Fisker (NYSE:FSR) stock is down again Monday, falling a further 12% after the company said it would pause production for six weeks starting the week of March 18.
The electric vehicle company also announced a new financing commitment from an existing investor, providing up to $150 million of gross proceeds.
The company said the financing is being provided by the holder of its 2025-dated convertible notes and will be organized in four tranches, although it is subject to certain conditions, including the filing of Fisker’s 2023 Form 10-K.
Fisker's production pause will allow it to align inventory levels and progress its strategic and financing initiatives.
At the time of writing, Fisker stock is trading at $0.1528, down 12.5%. The struggling company’s shares hit a new low of $0.1400 last week.
Fisker stock is down more than 91.5% in 2024 and over 97% in the last 12 months.

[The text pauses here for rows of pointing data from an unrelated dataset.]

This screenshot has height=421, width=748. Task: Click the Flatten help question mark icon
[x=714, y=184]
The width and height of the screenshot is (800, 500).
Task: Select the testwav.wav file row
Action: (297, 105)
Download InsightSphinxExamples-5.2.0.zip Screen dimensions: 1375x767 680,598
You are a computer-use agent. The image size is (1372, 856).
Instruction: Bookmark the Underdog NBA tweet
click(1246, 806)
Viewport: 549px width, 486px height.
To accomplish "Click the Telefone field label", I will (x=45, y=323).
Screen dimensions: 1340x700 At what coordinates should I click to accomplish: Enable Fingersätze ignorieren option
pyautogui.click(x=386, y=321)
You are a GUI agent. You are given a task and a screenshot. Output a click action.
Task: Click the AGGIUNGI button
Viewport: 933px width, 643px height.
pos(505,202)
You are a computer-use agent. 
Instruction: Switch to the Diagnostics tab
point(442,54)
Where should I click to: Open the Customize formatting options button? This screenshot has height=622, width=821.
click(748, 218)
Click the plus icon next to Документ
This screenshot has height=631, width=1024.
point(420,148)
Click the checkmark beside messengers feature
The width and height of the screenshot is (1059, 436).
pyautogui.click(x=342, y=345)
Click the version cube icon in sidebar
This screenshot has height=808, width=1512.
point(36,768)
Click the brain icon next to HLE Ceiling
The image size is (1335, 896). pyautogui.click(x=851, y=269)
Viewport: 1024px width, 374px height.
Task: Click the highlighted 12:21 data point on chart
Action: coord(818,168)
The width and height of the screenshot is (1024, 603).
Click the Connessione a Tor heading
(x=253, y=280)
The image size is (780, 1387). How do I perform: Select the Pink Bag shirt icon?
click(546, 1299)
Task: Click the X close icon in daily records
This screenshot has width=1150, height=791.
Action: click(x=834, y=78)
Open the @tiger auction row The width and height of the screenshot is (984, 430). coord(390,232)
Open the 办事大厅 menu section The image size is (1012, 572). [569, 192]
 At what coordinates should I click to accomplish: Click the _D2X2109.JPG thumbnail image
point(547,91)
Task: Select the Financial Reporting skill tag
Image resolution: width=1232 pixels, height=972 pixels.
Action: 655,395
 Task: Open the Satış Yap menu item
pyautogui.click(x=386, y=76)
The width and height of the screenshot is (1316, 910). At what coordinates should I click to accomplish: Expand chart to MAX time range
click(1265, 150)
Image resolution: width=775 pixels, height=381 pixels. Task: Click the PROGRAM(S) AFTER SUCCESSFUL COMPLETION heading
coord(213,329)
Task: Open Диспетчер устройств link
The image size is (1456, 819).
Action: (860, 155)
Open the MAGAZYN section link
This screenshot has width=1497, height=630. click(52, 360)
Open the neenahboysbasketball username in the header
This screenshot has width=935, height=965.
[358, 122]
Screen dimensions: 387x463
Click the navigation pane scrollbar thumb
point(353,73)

In a regulatory filing, the company said it did not make a required interest payment of approximately $8.4 million payable in cash on March 15, 2024, and that it had just $121 million in cash and cash equivalents as of March 15, $32 million of which is restricted or not immediately accessible.
“There is substantial doubt about our ability to continue as a going concern,” stated Fisker in the filing. “We expect to require additional cash in 2024 for debt service and investment needs, and our ability to generate cash from operating activities will depend on our ability to transition to a dealer model and sell vehicles. Accordingly, we have concluded there is substantial doubt as to our ability to continue as a going concern.”
The company said it can only continue operations if it raises new capital. Due to its failure to meet the continued listing requirements, there is also no assurance that it will be able to maintain an active trading market for its common stock on the NYSE or any other exchange.